Now let's explore how different features relate to survival outcomes. This will help identify the strongest predictors.

In [None]:
if raw_data is not None:
    # Survival rates by key categorical variables
    fig, axes = plt.subplots(2, 2, figsize=(14, 10))
    
    # Survival by Sex
    sex_survival = raw_data.groupby('Sex')['Survived'].agg(['mean', 'count'])
    axes[0, 0].bar(sex_survival.index, sex_survival['mean'], color=['#1f77b4', '#ff7f0e'])
    axes[0, 0].set_ylabel('Survival Rate')
    axes[0, 0].set_title('Survival Rate by Sex', fontweight='bold')
    axes[0, 0].set_ylim([0, 1])
    for i, (idx, row) in enumerate(sex_survival.iterrows()):
        axes[0, 0].text(i, row['mean'] + 0.02, f"{row['mean']:.2%}", 
                        ha='center', fontweight='bold')
    
    # Survival by Passenger Class
    pclass_survival = raw_data.groupby('Pclass')['Survived'].agg(['mean', 'count'])
    axes[0, 1].bar(pclass_survival.index, pclass_survival['mean'], 
                   color=['#1f77b4', '#ff7f0e', '#2ca02c'])
    axes[0, 1].set_xlabel('Passenger Class')
    axes[0, 1].set_ylabel('Survival Rate')
    axes[0, 1].set_title('Survival Rate by Passenger Class', fontweight='bold')
    axes[0, 1].set_xticks([1, 2, 3])
    axes[0, 1].set_ylim([0, 1])
    for idx, row in pclass_survival.iterrows():
        axes[0, 1].text(idx, row['mean'] + 0.02, f"{row['mean']:.2%}", 
                        ha='center', fontweight='bold')
    
    # Survival by Embarkation Port
    embarked_survival = raw_data.groupby('Embarked')['Survived'].agg(['mean', 'count'])
    axes[1, 0].bar(embarked_survival.index, embarked_survival['mean'],
                   color=['#1f77b4', '#ff7f0e', '#2ca02c'])
    axes[1, 0].set_xlabel('Embarkation Port')
    axes[1, 0].set_ylabel('Survival Rate')
    axes[1, 0].set_title('Survival Rate by Embarkation Port', fontweight='bold')
    axes[1, 0].set_ylim([0, 1])
    for i, (idx, row) in enumerate(embarked_survival.iterrows()):
        axes[1, 0].text(i, row['mean'] + 0.02, f"{row['mean']:.2%}", 
                        ha='center', fontweight='bold')
    
    # Survival by Family Size (SibSp + Parch)
    raw_data['FamilySize'] = raw_data['SibSp'] + raw_data['Parch'] + 1
    family_survival = raw_data.groupby('FamilySize')['Survived'].agg(['mean', 'count'])
    family_survival = family_survival[family_survival['count'] >= 10]  # Filter small groups
    axes[1, 1].bar(family_survival.index, family_survival['mean'], color='#1f77b4')
    axes[1, 1].set_xlabel('Family Size')
    axes[1, 1].set_ylabel('Survival Rate')
    axes[1, 1].set_title('Survival Rate by Family Size', fontweight='bold')
    axes[1, 1].set_ylim([0, 1])
    
    plt.tight_layout()
    plt.show()

![Correlation Heatmap](images/correlation_heatmap.png)

![Age Distribution by Survival](images/age_by_survival.png)

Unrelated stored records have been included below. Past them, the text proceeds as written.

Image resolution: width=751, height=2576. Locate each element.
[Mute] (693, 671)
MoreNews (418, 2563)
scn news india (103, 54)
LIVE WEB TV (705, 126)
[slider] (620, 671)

![Survival by Title](images/survival_by_title.png)

In [None]:
if raw_data is not None:
    # Age distribution by survival
    fig, axes = plt.subplots(1, 2, figsize=(14, 5))
    
    # Histogram overlay
    survived_ages = raw_data[raw_data['Survived'] == 1]['Age'].dropna()
    not_survived_ages = raw_data[raw_data['Survived'] == 0]['Age'].dropna()
    
    axes[0].hist(not_survived_ages, bins=30, alpha=0.6, label='Did Not Survive', 
                 color='#d62728', edgecolor='black')
    axes[0].hist(survived_ages, bins=30, alpha=0.6, label='Survived', 
                 color='#2ca02c', edgecolor='black')
    axes[0].set_xlabel('Age (years)')
    axes[0].set_ylabel('Frequency')
    axes[0].set_title('Age Distribution by Survival', fontweight='bold')
    axes[0].legend()
    
    # Box plot
    survival_data = [not_survived_ages, survived_ages]
    axes[1].boxplot(survival_data, labels=['Did Not Survive', 'Survived'])
    axes[1].set_ylabel('Age (years)')
    axes[1].set_title('Age Distribution by Survival (Box Plot)', fontweight='bold')
    
    plt.tight_layout()
    plt.show()
    
    # Statistical summary
    print("\nAge Statistics by Survival:")
    print("="*50)
    age_stats = raw_data.groupby('Survived')['Age'].describe()
    display(age_stats)

![Correlation Heatmap](images/correlation_heatmap.png)

In [None]:
if raw_data is not None:
    # Fare distribution by survival and class
    fig, axes = plt.subplots(1, 2, figsize=(14, 5))
    
    # Box plot: Fare by Survival
    survived_fares = raw_data[raw_data['Survived'] == 1]['Fare']
    not_survived_fares = raw_data[raw_data['Survived'] == 0]['Fare']
    
    axes[0].boxplot([not_survived_fares, survived_fares], 
                    labels=['Did Not Survive', 'Survived'])
    axes[0].set_ylabel('Fare')
    axes[0].set_title('Fare Distribution by Survival', fontweight='bold')
    
    # Box plot: Fare by Class and Survival
    fare_data = []
    labels = []
    for pclass in sorted(raw_data['Pclass'].unique()):
        for survived in [0, 1]:
            subset = raw_data[(raw_data['Pclass'] == pclass) & 
                             (raw_data['Survived'] == survived)]['Fare']
            fare_data.append(subset)
            labels.append(f"Class {pclass}\n{'Survived' if survived else 'Not Survived'}")
    
    axes[1].boxplot(fare_data, labels=labels)
    axes[1].set_ylabel('Fare')
    axes[1].set_title('Fare Distribution by Class and Survival', fontweight='bold')
    axes[1].tick_params(axis='x', rotation=45)
    
    plt.tight_layout()
    plt.show()

![Survival by Title](images/survival_by_title.png)

## Correlation Analysis

Let's examine correlations between numeric variables to identify potential multicollinearity and relationships.

In [None]:
if raw_data is not None:
    # Select numeric columns for correlation
    numeric_cols = ['Survived', 'Pclass', 'Age', 'SibSp', 'Parch', 'Fare']
    corr_matrix = raw_data[numeric_cols].corr()
    
    # Create heatmap
    plt.figure(figsize=(10, 8))
    sns.heatmap(corr_matrix, annot=True, fmt='.2f', cmap='coolwarm', center=0,
                square=True, linewidths=1, cbar_kws={"shrink": 0.8})
    plt.title('Correlation Matrix of Numeric Variables', fontsize=14, fontweight='bold', pad=20)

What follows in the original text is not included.